----- 本文抜粋 -----

説明

耐火補強方法

【課題】既設の軒裏天井板の多くを軒裏に残置させた状態で軒裏構造全体の耐火性能を向上させることが出来る耐火補強方法を提供する。
【解決手段】軒の桁行き方向に沿って所定の耐火性能を有する複数枚の軒裏天井板29を敷き列べて軒裏空間を形成する軒裏天井構造に可撓性を有する帯状の耐火補強体20を設置する耐火補強方法であって、何れか1枚の軒裏天井板29を取り外して軒裏空間に通じる第1の開口部23aを形成した後、第1の開口部23aに対して所定の間隔を空けて更に1枚の軒裏天井板29を取り外して軒裏空間に通じる第2の開口部23bを設け、第1、第2の開口部23a,23bのうちの何れか一方の開口部23aから軒裏空間及び他方の開口部23bを介して耐火補強体20を引っ張り、耐火補強体20を他方の開口部23bから軒裏空間に引き込んで軒裏天井板29の上面に耐火補強体20を敷き並べる構成とした。

【発明の詳細な説明】
【技術分野】
【0001】
本発明は、住宅等の建物の軒裏天井構造の耐火補強方法に関するものである。
【背景技術】
【0002】
従来、住宅等の建物においては、隣家の火災による延焼・類焼の抑制・防止を目的として、隣家に対向する軒についても耐火性能が要求され、軒の裏に耐火性能を有するけい酸カルシウム板等の成形板(以下、「軒裏天井板」)を敷設する軒裏天井構造が公知である(例えば特許文献1参照)。
【0003】
また、住宅の品質確保の促進等に関する法律(品確法)においては、建築基準法により定められる耐火性能以上の耐火性能を住宅に付与することについての規定が盛り込まれる等、住宅に対する耐火性能向上の要請は近年更に増してきており、軒裏天井の構造についても上記建築基準法で定められている耐火性能を凌ぐ耐火性能を付与することが望まれている。
【0004】
既に建設を完了している既存の建物の軒においても、耐火性能のより一層の向上は望まれており、かかる要請に応じるべく、例えば、既設の軒裏天井板に代えて、当該軒裏天井板よりも厚さを増大させることで耐火性能を向上させた軒裏天井板を敷設することが考えられる。

-----

依頼事項.
- A) 本文によると、耐火性能を有する軒裏天井板の例として挙げられている成形板は何ですか？
- B) レコードのうち「Bob Blizzard [117, 1122]」を含む行から「Redditch [219, 813]」を含む行までを、「番号」と「行」の2列からなるMarkdownの表に変換してください。空行は除いてください。
本文とレコードは、それぞれ別の出典に由来します。

----- 演習用データ -----

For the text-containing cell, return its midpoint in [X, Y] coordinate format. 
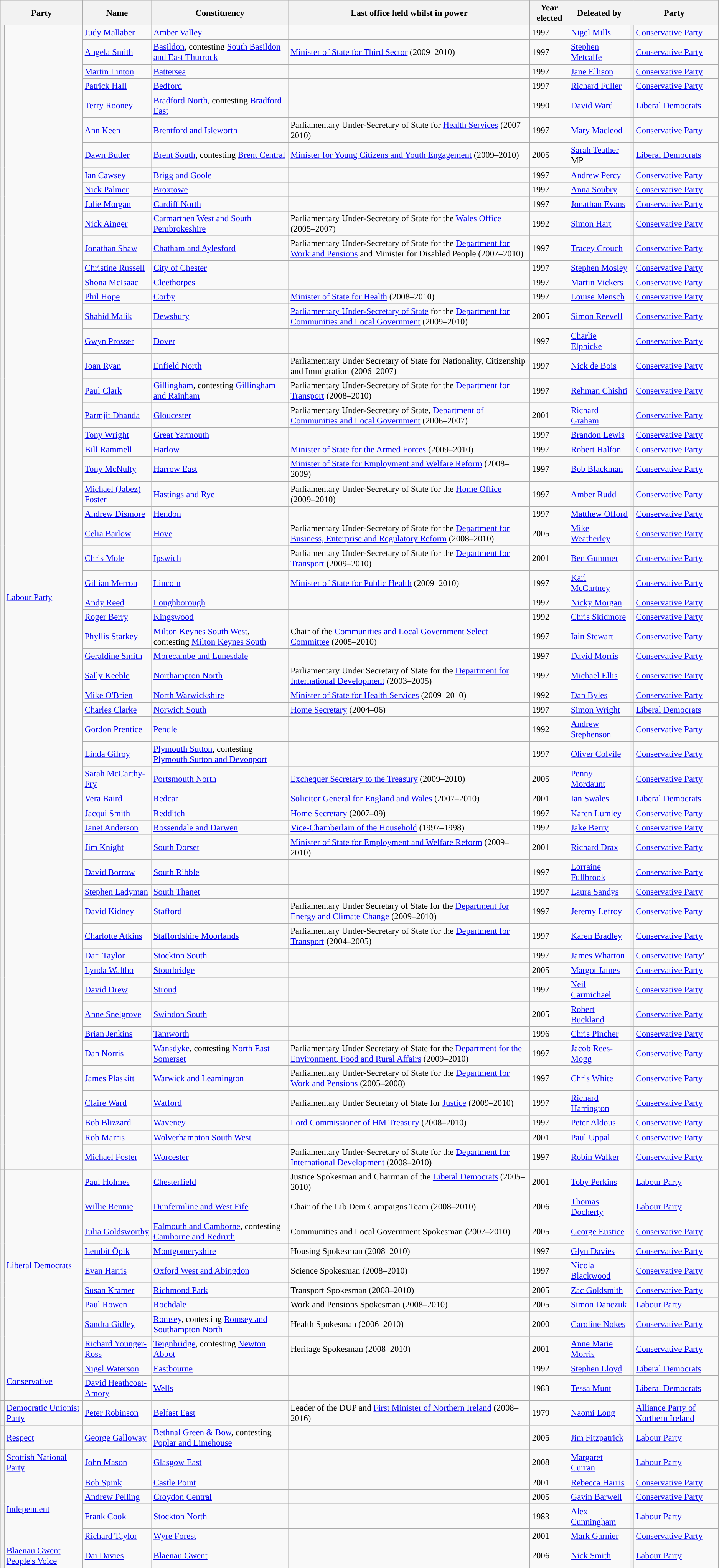
Bob Blizzard [117, 1122]
Julia Goldsworthy [117, 1231]
David Ward [599, 106]
Respect [43, 1436]
George Galloway [117, 1436]
Andrew Stephenson [599, 729]
Nicola Blackwood [599, 1270]
Ann Keen [117, 130]
Plymouth Sutton, contesting Plymouth Sutton and Devonport [219, 754]
Chatham and Aylesford [219, 248]
Willie Rennie [117, 1205]
Jacqui Smith [117, 813]
Minister of State for the Armed Forces (2009–2010) [409, 449]
Lord Commissioner of HM Treasury (2008–2010) [409, 1122]
Simon Danczuk [599, 1304]
Alliance Party of Northern Ireland [676, 1412]
Year elected [549, 13]
Brigg and Goole [219, 175]
Teignbridge, contesting Newton Abbot [219, 1348]
Wells [219, 1387]
Redditch [219, 813]
Milton Keynes South West, contesting Milton Keynes South [219, 636]
Parliamentary Under-Secretary of State for the Department for Transport (2008–2010) [409, 391]
Communities and Local Government Spokesman (2007–2010) [409, 1231]
Morecambe and Lunesdale [219, 656]
Matthew Offord [599, 513]
Stephen Mosley [599, 268]
Oliver Colvile [599, 754]
Hove [219, 533]
South Thanet [219, 891]
Alex Cunningham [599, 1516]
Enfield North [219, 366]
Mark Garnier [599, 1535]
Geraldine Smith [117, 656]
Martin Vickers [599, 282]
Harrow East [219, 469]
Chris White [599, 1077]
Carmarthen West and South Pembrokeshire [219, 223]
Rob Marris [117, 1136]
City of Chester [219, 268]
Work and Pensions Spokesman (2008–2010) [409, 1304]
Romsey, contesting Romsey and Southampton North [219, 1324]
Shona McIsaac [117, 282]
John Mason [117, 1462]
Minister of State for Employment and Welfare Reform (2009–2010) [409, 846]
Wansdyke, contesting North East Somerset [219, 1053]
Simon Hart [599, 223]
Naomi Long [599, 1412]
Mike O'Brien [117, 695]
Amber Valley [219, 33]
Nick Ainger [117, 223]
Leader of the DUP and First Minister of Northern Ireland (2008–2016) [409, 1412]
Waveney [219, 1122]
Cardiff North [219, 204]
Parliamentary Under-Secretary of State for the Department for Work and Pensions (2005–2008) [409, 1077]
Richard Fuller [599, 86]
Gavin Barwell [599, 1496]
South Dorset [219, 846]
Glyn Davies [599, 1250]
Parliamentary Under Secretary of State for the Department for the Environment, Food and Rural Affairs (2009–2010) [409, 1053]
2000 [549, 1324]
Parliamentary Under-Secretary of State for the Home Office (2009–2010) [409, 493]
Hendon [219, 513]
Karen Lumley [599, 813]
Sally Keeble [117, 675]
Charlie Elphicke [599, 341]
David Borrow [117, 871]
Jane Ellison [599, 72]
Dari Taylor [117, 955]
David Drew [117, 989]
Parliamentary Under Secretary of State for the Department for Energy and Climate Change (2009–2010) [409, 911]
Redcar [219, 798]
Simon Wright [599, 709]
Richard Taylor [117, 1535]
Susan Kramer [117, 1289]
Norwich South [219, 709]
Stephen Lloyd [599, 1368]
Robert Halfon [599, 449]
Parliamentary Under-Secretary of State for the Department for Transport (2004–2005) [409, 935]
Dewsbury [219, 316]
1996 [549, 1033]
David Morris [599, 656]
Evan Harris [117, 1270]
Blaenau Gwent People's Voice [43, 1555]
David Heathcoat-Amory [117, 1387]
Rossendale and Darwen [219, 827]
Stourbridge [219, 969]
Kingswood [219, 617]
Harlow [219, 449]
Bradford North, contesting Bradford East [219, 106]
Stockton South [219, 955]
Parmjit Dhanda [117, 415]
Paul Holmes [117, 1181]
Lorraine Fullbrook [599, 871]
Constituency [219, 13]
Nigel Mills [599, 33]
Penny Mordaunt [599, 778]
Chesterfield [219, 1181]
Brandon Lewis [599, 435]
Peter Robinson [117, 1412]
Claire Ward [117, 1103]
Janet Anderson [117, 827]
Gillingham, contesting Gillingham and Rainham [219, 391]
Chris Pincher [599, 1033]
Dan Norris [117, 1053]
Corby [219, 297]
Margot James [599, 969]
Science Spokesman (2008–2010) [409, 1270]
Michael (Jabez) Foster [117, 493]
Home Secretary (2007–09) [409, 813]
Joan Ryan [117, 366]
Dawn Butler [117, 155]
Hastings and Rye [219, 493]
Mike Weatherley [599, 533]
North Warwickshire [219, 695]
Robert Buckland [599, 1014]
Mary Macleod [599, 130]
Ben Gummer [599, 558]
Jim Knight [117, 846]
Dan Byles [599, 695]
Conservative Party' [676, 955]
Chair of the Communities and Local Government Select Committee (2005–2010) [409, 636]
Parliamentary Under Secretary of State for the Department for International Development (2003–2005) [409, 675]
Exchequer Secretary to the Treasury (2009–2010) [409, 778]
David Kidney [117, 911]
Sandra Gidley [117, 1324]
Battersea [219, 72]
Chris Mole [117, 558]
Dunfermline and West Fife [219, 1205]
Scottish National Party [43, 1462]
Andrew Pelling [117, 1496]
Minister of State for Health Services (2009–2010) [409, 695]
Linda Gilroy [117, 754]
Karen Bradley [599, 935]
1990 [549, 106]
Falmouth and Camborne, contesting Camborne and Redruth [219, 1231]
Michael Ellis [599, 675]
Ian Cawsey [117, 175]
Castle Point [219, 1481]
Bill Rammell [117, 449]
Minister of State for Employment and Welfare Reform (2008–2009) [409, 469]
Parliamentary Under-Secretary of State for the Department for International Development (2008–2010) [409, 1156]
Charlotte Atkins [117, 935]
Minister of State for Health (2008–2010) [409, 297]
Dai Davies [117, 1555]
Lembit Öpik [117, 1250]
Sarah McCarthy-Fry [117, 778]
Jim Fitzpatrick [599, 1436]
Bedford [219, 86]
Karl McCartney [599, 582]
Jacob Rees-Mogg [599, 1053]
Rehman Chishti [599, 391]
Ian Swales [599, 798]
Chair of the Lib Dem Campaigns Team (2008–2010) [409, 1205]
Warwick and Leamington [219, 1077]
Oxford West and Abingdon [219, 1270]
Gordon Prentice [117, 729]
Transport Spokesman (2008–2010) [409, 1289]
Nick Palmer [117, 189]
Defeated by [599, 13]
Angela Smith [117, 52]
Heritage Spokesman (2008–2010) [409, 1348]
Phil Hope [117, 297]
Name [117, 13]
Stafford [219, 911]
Basildon, contesting South Basildon and East Thurrock [219, 52]
Toby Perkins [599, 1181]
Parliamentary Under Secretary of State for Nationality, Citizenship and Immigration (2006–2007) [409, 366]
South Ribble [219, 871]
Sarah Teather MP [599, 155]
Paul Uppal [599, 1136]
Portsmouth North [219, 778]
Richard Drax [599, 846]
Wyre Forest [219, 1535]
Simon Reevell [599, 316]
Charles Clarke [117, 709]
Anne Snelgrove [117, 1014]
Phyllis Starkey [117, 636]
Gwyn Prosser [117, 341]
Bethnal Green & Bow, contesting Poplar and Limehouse [219, 1436]
Roger Berry [117, 617]
Peter Aldous [599, 1122]
George Eustice [599, 1231]
Vice-Chamberlain of the Household (1997–1998) [409, 827]
Wolverhampton South West [219, 1136]
Iain Stewart [599, 636]
Shahid Malik [117, 316]
Tamworth [219, 1033]
Amber Rudd [599, 493]
Democratic Unionist Party [43, 1412]
Conservative [43, 1380]
Parliamentary Under Secretary of State for Justice (2009–2010) [409, 1103]
Frank Cook [117, 1516]
Parliamentary Under-Secretary of State for the Wales Office (2005–2007) [409, 223]
Jonathan Shaw [117, 248]
Richard Harrington [599, 1103]
Cleethorpes [219, 282]
Montgomeryshire [219, 1250]
2008 [549, 1462]
Julie Morgan [117, 204]
Judy Mallaber [117, 33]
Parliamentary Under-Secretary of State for the Department for Communities and Local Government (2009–2010) [409, 316]
Parliamentary Under-Secretary of State for the Department for Business, Enterprise and Regulatory Reform (2008–2010) [409, 533]
Paul Rowen [117, 1304]
Broxtowe [219, 189]
Loughborough [219, 602]
Anne Marie Morris [599, 1348]
Nicky Morgan [599, 602]
Minister of State for Public Health (2009–2010) [409, 582]
Stephen Metcalfe [599, 52]
Andrew Percy [599, 175]
James Wharton [599, 955]
Northampton North [219, 675]
Richard Younger-Ross [117, 1348]
Rebecca Harris [599, 1481]
Independent [43, 1508]
Jeremy Lefroy [599, 911]
Tessa Munt [599, 1387]
Ipswich [219, 558]
Tracey Crouch [599, 248]
Gillian Merron [117, 582]
Richmond Park [219, 1289]
Stroud [219, 989]
Dover [219, 341]
Nick Smith [599, 1555]
Andy Reed [117, 602]
Gloucester [219, 415]
Pendle [219, 729]
Christine Russell [117, 268]
Tony Wright [117, 435]
Anna Soubry [599, 189]
James Plaskitt [117, 1077]
Last office held whilst in power [409, 13]
Louise Mensch [599, 297]
Stephen Ladyman [117, 891]
Stockton North [219, 1516]
Terry Rooney [117, 106]
Vera Baird [117, 798]
Thomas Docherty [599, 1205]
Minister of State for Third Sector (2009–2010) [409, 52]
Patrick Hall [117, 86]
Great Yarmouth [219, 435]
Paul Clark [117, 391]
Croydon Central [219, 1496]
Parliamentary Under-Secretary of State for Health Services (2007–2010) [409, 130]
Bob Spink [117, 1481]
Parliamentary Under-Secretary of State for the Department for Work and Pensions and Minister for Disabled People (2007–2010) [409, 248]
Solicitor General for England and Wales (2007–2010) [409, 798]
Jake Berry [599, 827]
Chris Skidmore [599, 617]
Zac Goldsmith [599, 1289]
Housing Spokesman (2008–2010) [409, 1250]
Blaenau Gwent [219, 1555]
Brentford and Isleworth [219, 130]
Parliamentary Under-Secretary of State, Department of Communities and Local Government (2006–2007) [409, 415]
Worcester [219, 1156]
1979 [549, 1412]
Bob Blackman [599, 469]
Rochdale [219, 1304]
Parliamentary Under-Secretary of State for the Department for Transport (2009–2010) [409, 558]
Eastbourne [219, 1368]
Lynda Waltho [117, 969]
Neil Carmichael [599, 989]
Nick de Bois [599, 366]
Caroline Nokes [599, 1324]
Lincoln [219, 582]
Glasgow East [219, 1462]
Belfast East [219, 1412]
Margaret Curran [599, 1462]
Minister for Young Citizens and Youth Engagement (2009–2010) [409, 155]
Michael Foster [117, 1156]
Robin Walker [599, 1156]
Celia Barlow [117, 533]
Staffordshire Moorlands [219, 935]
Martin Linton [117, 72]
Watford [219, 1103]
Swindon South [219, 1014]
Justice Spokesman and Chairman of the Liberal Democrats (2005–2010) [409, 1181]
Brent South, contesting Brent Central [219, 155]
Nigel Waterson [117, 1368]
Andrew Dismore [117, 513]
Jonathan Evans [599, 204]
Home Secretary (2004–06) [409, 709]
Tony McNulty [117, 469]
Laura Sandys [599, 891]
Health Spokesman (2006–2010) [409, 1324]
Richard Graham [599, 415]
Brian Jenkins [117, 1033]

-----

各課題の解答.
- A) けい酸カルシウム板です。

- B)
| 番号 | 行 |
|---|---|
| 1 | Bob Blizzard [117, 1122] |
| 2 | Julia Goldsworthy [117, 1231] |
| 3 | David Ward [599, 106] |
| 4 | Respect [43, 1436] |
| 5 | George Galloway [117, 1436] |
| 6 | Andrew Stephenson [599, 729] |
| 7 | Nicola Blackwood [599, 1270] |
| 8 | Ann Keen [117, 130] |
| 9 | Plymouth Sutton, contesting Plymouth Sutton and Devonport [219, 754] |
| 10 | Chatham and Aylesford [219, 248] |
| 11 | Willie Rennie [117, 1205] |
| 12 | Jacqui Smith [117, 813] |
| 13 | Minister of State for the Armed Forces (2009–2010) [409, 449] |
| 14 | Lord Commissioner of HM Treasury (2008–2010) [409, 1122] |
| 15 | Simon Danczuk [599, 1304] |
| 16 | Alliance Party of Northern Ireland [676, 1412] |
| 17 | Year elected [549, 13] |
| 18 | Brigg and Goole [219, 175] |
| 19 | Teignbridge, contesting Newton Abbot [219, 1348] |
| 20 | Wells [219, 1387] |
| 21 | Redditch [219, 813] |